The book is full of this absolute nonsense ad nauseam. We learn that in California he struck a deal with Kaiser Permanente over organising their nursing homes using these 'principles', but the California Nurses Association foolishly "still critics the arrangements" - they objected to the no-strike clauses, amongst other things, and have just joined the AFL-CIO.
Other points of interest include Stern's admiration for that arch-reactionary, Newt Gingrich (p99 et seq), despite his attempts to cripple union political campaigning back in 1998 by taking away their right to make donations and use their funds for union education in the infamous 'pay-check protection' ballots. Stern has boundless admiration for the organisational skills of the US army - they could do with his advice in Iraq (p100-01) - and, most bizarre of all, supports the fundamentalist 'megachurches' that have grown up in recent years as examples of good care in the community. He even lists four best-selling books from these bigots amongst his favourites in the 'non-fiction' category (p104).
Stern would like his union to be an 'outsourcer': that is, like construction, where "employers outsource benefits administration to the union - a defined per-hour contribution for healthcare and pensions benefits - while workers are employed on the construction projects "¦ this system provides benefits to both employers and employees. Employers gain flexibility and workers gain continuity in the management of their funds" (pp108-09). Of course, the workers do not gain "continuity" in their jobs - but he has already accepted this as a fact of life and does not intend to combat it. And the unions will gain a nice little earner, he forgot to add.
The actual plan which is going to get America "back on track" is a juvenile piece of drivel about the information superhighway, smaller schools, more taxes on corporations - all of which is more of a prayer than a practical action plan. Why on earth would they listen to a union movement that spends its time grovelling to them like Stern does? The conclusion is just plain embarrassing: "America needs every citizen to speak out and see their collective voices transformed into the winds of change. Only then can their leaders best steer" (p182) - 'Oh for Christ's sake,' I'd say if I wasn't an atheist.
Tony Woodley and Derek Simpson were elected as a reaction against the company unionism of the Bill Morris/Roger Lyons era, yet Andy Stern has a far more rightwing project than that. It is clear now that the split with AFL-CIO was to the right - and that is some achievement, given how bureaucratically reactionary that organisation was and still is. But already it seems that Stern's views are being discussed and could well be put into practice by the Woodley-Simpson leadership of Unite, the new merged union this side of the Atlantic.

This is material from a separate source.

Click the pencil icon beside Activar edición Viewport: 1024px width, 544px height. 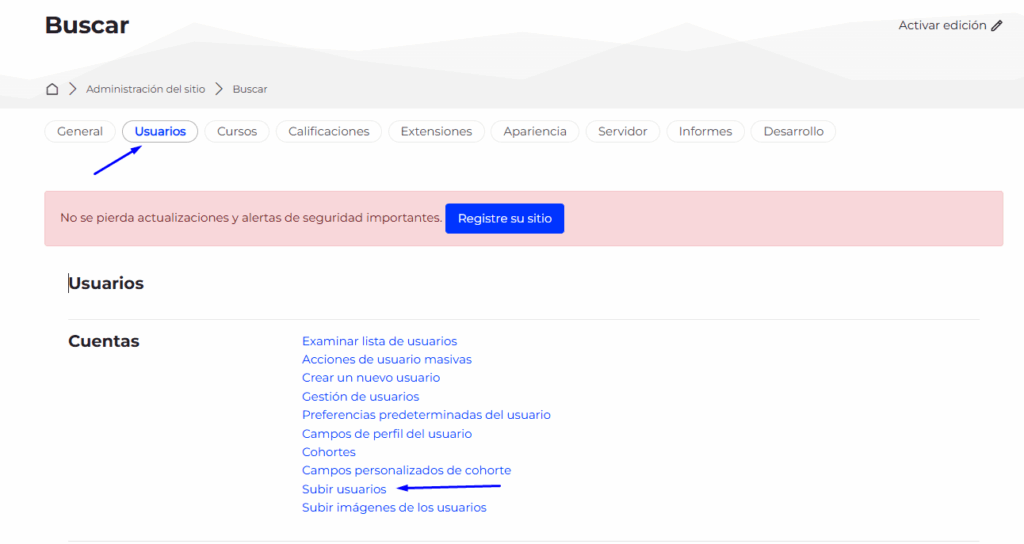click(996, 26)
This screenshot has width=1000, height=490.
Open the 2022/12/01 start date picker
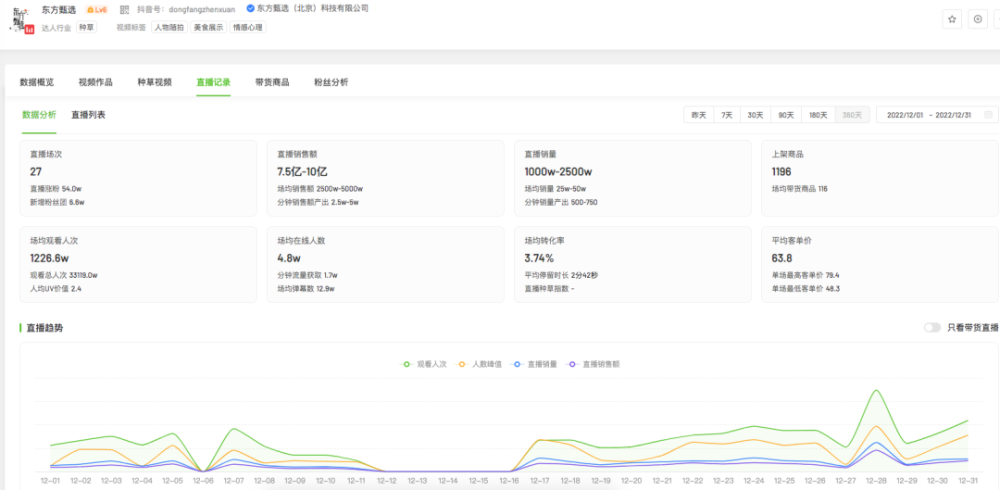tap(904, 115)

According to Harry Kelber of The Labor Educator, "The line-up of pro-business publications that eagerly gave Stern a forum to enhance his personality and promote his views includes The Wall Street Journal, The Chicago Tribune, The New York Times, The Washington Post and a number of influential dailies around the country" (November 2006). Stern himself states: "Like most traditional labor leaders I have been trained to be distrustful of and antagonistic with 'the boss' and I brought that attitude to the relationship. The distrust can be rightfully earned [apparently there are some reactionary employers], but this class struggle mentality was a vestige of an earlier, rough era of industrial unions [Chinese brick kilns?]" (p70-71).
It is very clear why you won't find Joe Hill at Andy Stern's side.